----- DATA EXTRACT

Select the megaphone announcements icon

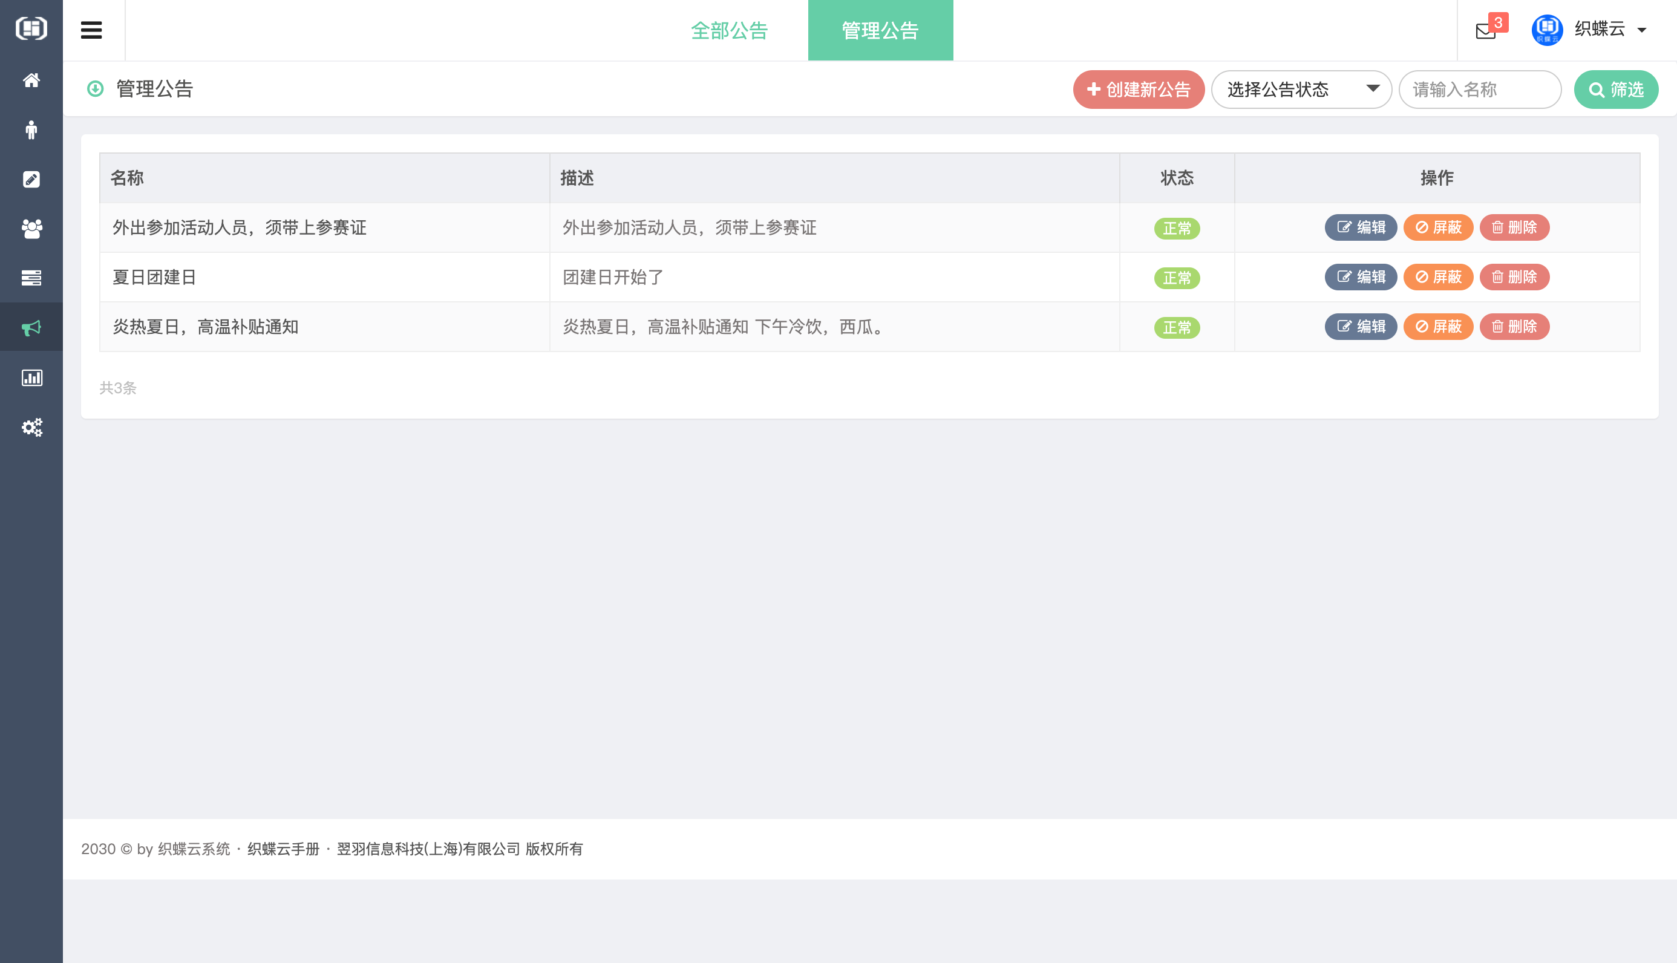coord(31,327)
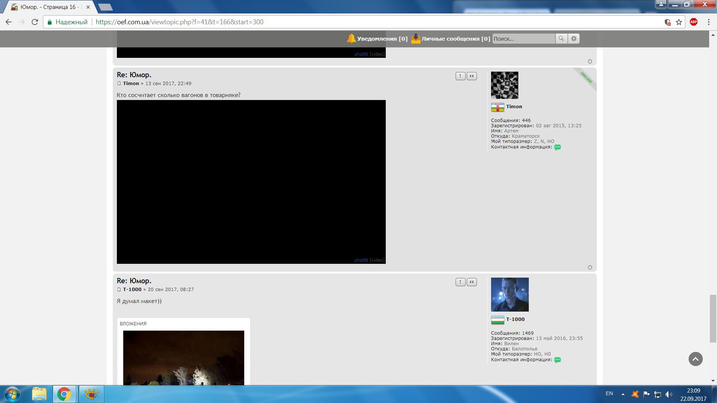Click the quote button on T-1000's post

click(x=472, y=282)
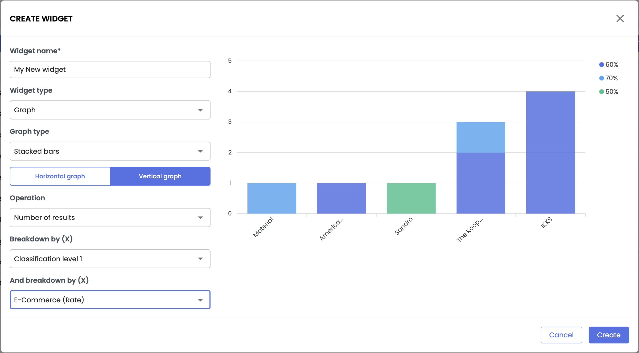Screen dimensions: 639x353
Task: Open the Operation Number of results dropdown
Action: coord(110,218)
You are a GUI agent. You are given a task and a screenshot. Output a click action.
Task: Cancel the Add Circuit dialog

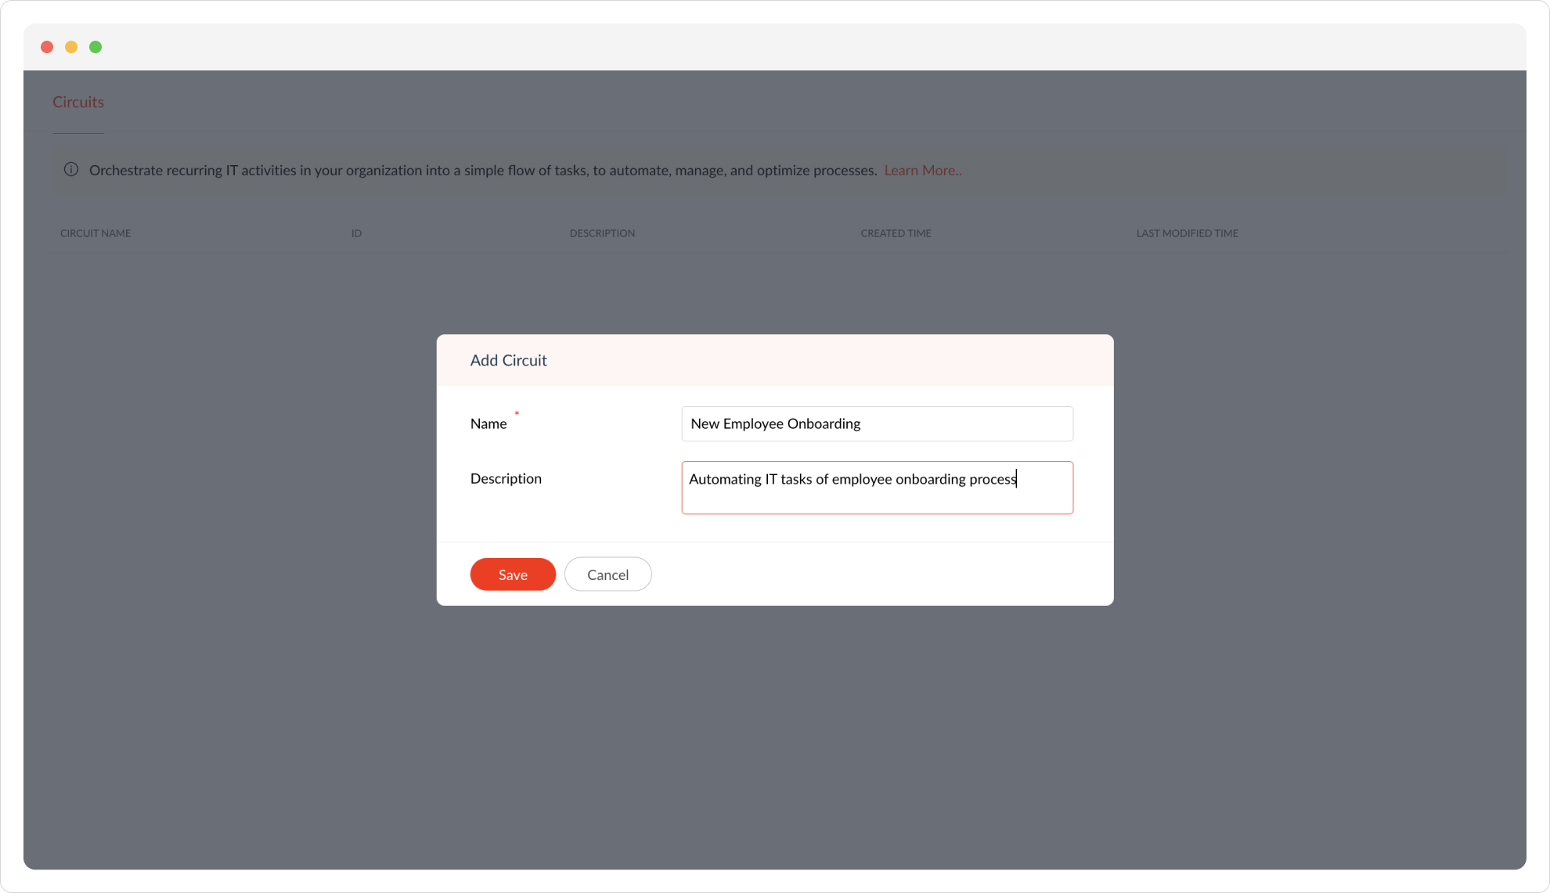coord(607,574)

----------

» ABOUT THIS EXERCISE
Return every entry above word for word, and include no images.

» EXPECTED OUTPUT
Select the megaphone announcements icon

coord(31,327)
Click the quote button on T-1000's post

click(x=472, y=282)
Screen dimensions: 639x353
Task: Open the Operation Number of results dropdown
Action: coord(110,218)
You are a GUI agent. You are given a task and a screenshot. Output a click action.
Task: Cancel the Add Circuit dialog

coord(607,574)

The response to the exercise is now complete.